### Task statement
Your job is to copy all the entries precisely as they stand.

### The records
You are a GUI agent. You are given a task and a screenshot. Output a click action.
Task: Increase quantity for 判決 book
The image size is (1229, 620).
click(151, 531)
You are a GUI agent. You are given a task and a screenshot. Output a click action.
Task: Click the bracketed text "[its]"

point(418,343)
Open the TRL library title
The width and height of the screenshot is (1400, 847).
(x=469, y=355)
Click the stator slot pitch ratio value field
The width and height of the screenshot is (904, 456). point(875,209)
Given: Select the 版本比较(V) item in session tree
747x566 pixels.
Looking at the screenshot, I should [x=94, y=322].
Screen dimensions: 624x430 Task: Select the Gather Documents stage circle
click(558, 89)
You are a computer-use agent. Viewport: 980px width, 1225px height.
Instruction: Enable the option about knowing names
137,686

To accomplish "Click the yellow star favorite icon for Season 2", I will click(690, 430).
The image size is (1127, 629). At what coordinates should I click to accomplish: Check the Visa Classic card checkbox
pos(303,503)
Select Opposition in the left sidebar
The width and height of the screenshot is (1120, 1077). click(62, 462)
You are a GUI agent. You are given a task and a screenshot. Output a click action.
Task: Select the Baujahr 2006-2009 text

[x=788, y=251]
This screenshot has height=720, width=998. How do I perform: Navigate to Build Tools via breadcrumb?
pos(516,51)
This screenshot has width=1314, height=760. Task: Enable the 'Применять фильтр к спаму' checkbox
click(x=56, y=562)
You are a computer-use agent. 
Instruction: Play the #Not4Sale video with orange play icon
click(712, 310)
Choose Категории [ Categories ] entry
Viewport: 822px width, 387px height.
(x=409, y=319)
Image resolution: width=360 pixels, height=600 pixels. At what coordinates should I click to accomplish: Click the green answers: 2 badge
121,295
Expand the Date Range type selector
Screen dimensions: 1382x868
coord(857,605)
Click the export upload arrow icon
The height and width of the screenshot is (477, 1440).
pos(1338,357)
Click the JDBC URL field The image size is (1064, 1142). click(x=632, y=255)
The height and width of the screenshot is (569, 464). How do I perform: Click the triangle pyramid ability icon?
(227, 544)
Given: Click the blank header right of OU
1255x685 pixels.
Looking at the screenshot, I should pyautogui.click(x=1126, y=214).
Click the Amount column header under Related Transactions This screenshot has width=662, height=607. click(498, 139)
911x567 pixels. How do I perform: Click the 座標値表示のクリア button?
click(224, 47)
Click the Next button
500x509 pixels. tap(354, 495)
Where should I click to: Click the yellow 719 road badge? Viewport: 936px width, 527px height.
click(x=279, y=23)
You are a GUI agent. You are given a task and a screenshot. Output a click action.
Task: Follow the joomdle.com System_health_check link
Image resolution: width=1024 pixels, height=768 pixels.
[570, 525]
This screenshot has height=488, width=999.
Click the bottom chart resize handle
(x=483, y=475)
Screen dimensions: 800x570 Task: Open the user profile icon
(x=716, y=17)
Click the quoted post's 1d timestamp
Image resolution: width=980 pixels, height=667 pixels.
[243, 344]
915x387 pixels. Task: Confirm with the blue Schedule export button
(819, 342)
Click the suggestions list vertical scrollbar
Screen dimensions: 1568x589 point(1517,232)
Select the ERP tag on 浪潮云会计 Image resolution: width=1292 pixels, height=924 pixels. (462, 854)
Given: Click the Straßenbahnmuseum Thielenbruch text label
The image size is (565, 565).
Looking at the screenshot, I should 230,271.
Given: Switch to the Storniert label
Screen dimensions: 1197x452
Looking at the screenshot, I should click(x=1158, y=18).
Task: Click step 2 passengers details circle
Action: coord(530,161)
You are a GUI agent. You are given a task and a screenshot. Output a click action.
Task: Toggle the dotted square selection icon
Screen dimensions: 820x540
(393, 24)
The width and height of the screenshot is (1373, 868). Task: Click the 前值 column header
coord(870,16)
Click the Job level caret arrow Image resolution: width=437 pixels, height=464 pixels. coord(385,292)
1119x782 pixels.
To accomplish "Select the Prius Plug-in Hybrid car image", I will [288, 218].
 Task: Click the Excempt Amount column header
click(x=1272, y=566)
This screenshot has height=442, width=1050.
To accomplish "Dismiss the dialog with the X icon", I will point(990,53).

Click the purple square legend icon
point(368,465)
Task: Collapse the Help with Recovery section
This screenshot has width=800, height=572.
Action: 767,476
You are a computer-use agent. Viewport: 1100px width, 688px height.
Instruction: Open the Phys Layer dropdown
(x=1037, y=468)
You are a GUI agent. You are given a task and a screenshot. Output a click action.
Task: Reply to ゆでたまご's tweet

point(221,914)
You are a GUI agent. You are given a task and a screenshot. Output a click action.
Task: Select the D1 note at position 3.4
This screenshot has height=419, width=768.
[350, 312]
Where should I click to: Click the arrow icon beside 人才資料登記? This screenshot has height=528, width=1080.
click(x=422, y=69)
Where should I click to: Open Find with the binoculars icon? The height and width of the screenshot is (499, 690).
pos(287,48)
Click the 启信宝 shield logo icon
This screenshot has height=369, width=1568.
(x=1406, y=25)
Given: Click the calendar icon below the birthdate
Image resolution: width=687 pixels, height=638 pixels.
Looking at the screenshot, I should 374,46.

### Reply
You are a GUI agent. You are given a task and a screenshot. Output a click action.
Task: Increase quantity for 判決 book
The image size is (1229, 620).
click(151, 531)
You are a GUI agent. You are given a task and a screenshot. Output a click action.
Task: Click the bracketed text "[its]"

point(418,343)
Open the TRL library title
The width and height of the screenshot is (1400, 847).
(x=469, y=355)
Click the stator slot pitch ratio value field
The width and height of the screenshot is (904, 456). point(875,209)
Given: Select the 版本比较(V) item in session tree
747x566 pixels.
Looking at the screenshot, I should [x=94, y=322].
Screen dimensions: 624x430 Task: Select the Gather Documents stage circle
click(558, 89)
You are a computer-use agent. Viewport: 980px width, 1225px height.
Instruction: Enable the option about knowing names
137,686

To accomplish "Click the yellow star favorite icon for Season 2", I will click(690, 430).
The image size is (1127, 629). At what coordinates should I click to accomplish: Check the Visa Classic card checkbox
pos(303,503)
Select Opposition in the left sidebar
The width and height of the screenshot is (1120, 1077). click(62, 462)
You are a GUI agent. You are given a task and a screenshot. Output a click action.
Task: Select the Baujahr 2006-2009 text

[x=788, y=251]
This screenshot has height=720, width=998. How do I perform: Navigate to Build Tools via breadcrumb?
pos(516,51)
This screenshot has width=1314, height=760. Task: Enable the 'Применять фильтр к спаму' checkbox
click(x=56, y=562)
You are a computer-use agent. 
Instruction: Play the #Not4Sale video with orange play icon
click(712, 310)
Choose Категории [ Categories ] entry
Viewport: 822px width, 387px height.
(x=409, y=319)
Image resolution: width=360 pixels, height=600 pixels. At what coordinates should I click to accomplish: Click the green answers: 2 badge
121,295
Expand the Date Range type selector
Screen dimensions: 1382x868
coord(857,605)
Click the export upload arrow icon
The height and width of the screenshot is (477, 1440).
pos(1338,357)
Click the JDBC URL field The image size is (1064, 1142). click(x=632, y=255)
The height and width of the screenshot is (569, 464). How do I perform: Click the triangle pyramid ability icon?
(227, 544)
Given: Click the blank header right of OU
1255x685 pixels.
Looking at the screenshot, I should pyautogui.click(x=1126, y=214).
Click the Amount column header under Related Transactions This screenshot has width=662, height=607. click(498, 139)
911x567 pixels. How do I perform: Click the 座標値表示のクリア button?
click(224, 47)
Click the Next button
500x509 pixels. tap(354, 495)
Where should I click to: Click the yellow 719 road badge? Viewport: 936px width, 527px height.
click(x=279, y=23)
You are a GUI agent. You are given a task and a screenshot. Output a click action.
Task: Follow the joomdle.com System_health_check link
Image resolution: width=1024 pixels, height=768 pixels.
[570, 525]
This screenshot has height=488, width=999.
Click the bottom chart resize handle
(x=483, y=475)
Screen dimensions: 800x570 Task: Open the user profile icon
(x=716, y=17)
Click the quoted post's 1d timestamp
Image resolution: width=980 pixels, height=667 pixels.
[243, 344]
915x387 pixels. Task: Confirm with the blue Schedule export button
(819, 342)
Click the suggestions list vertical scrollbar
Screen dimensions: 1568x589 point(1517,232)
Select the ERP tag on 浪潮云会计 Image resolution: width=1292 pixels, height=924 pixels. (462, 854)
Given: Click the Straßenbahnmuseum Thielenbruch text label
The image size is (565, 565).
Looking at the screenshot, I should 230,271.
Given: Switch to the Storniert label
Screen dimensions: 1197x452
Looking at the screenshot, I should click(x=1158, y=18).
Task: Click step 2 passengers details circle
Action: coord(530,161)
You are a GUI agent. You are given a task and a screenshot. Output a click action.
Task: Toggle the dotted square selection icon
Screen dimensions: 820x540
(393, 24)
The width and height of the screenshot is (1373, 868). Task: Click the 前值 column header
coord(870,16)
Click the Job level caret arrow Image resolution: width=437 pixels, height=464 pixels. coord(385,292)
1119x782 pixels.
To accomplish "Select the Prius Plug-in Hybrid car image", I will [288, 218].
 Task: Click the Excempt Amount column header
click(x=1272, y=566)
This screenshot has height=442, width=1050.
To accomplish "Dismiss the dialog with the X icon", I will point(990,53).

Click the purple square legend icon
point(368,465)
Task: Collapse the Help with Recovery section
This screenshot has width=800, height=572.
Action: 767,476
You are a computer-use agent. Viewport: 1100px width, 688px height.
Instruction: Open the Phys Layer dropdown
(x=1037, y=468)
You are a GUI agent. You are given a task and a screenshot. Output a click action.
Task: Reply to ゆでたまご's tweet

point(221,914)
You are a GUI agent. You are given a task and a screenshot. Output a click action.
Task: Select the D1 note at position 3.4
This screenshot has height=419, width=768.
[350, 312]
Where should I click to: Click the arrow icon beside 人才資料登記? This screenshot has height=528, width=1080.
click(x=422, y=69)
Where should I click to: Open Find with the binoculars icon? The height and width of the screenshot is (499, 690).
pos(287,48)
Click the 启信宝 shield logo icon
This screenshot has height=369, width=1568.
(x=1406, y=25)
Given: Click the calendar icon below the birthdate
Image resolution: width=687 pixels, height=638 pixels.
Looking at the screenshot, I should 374,46.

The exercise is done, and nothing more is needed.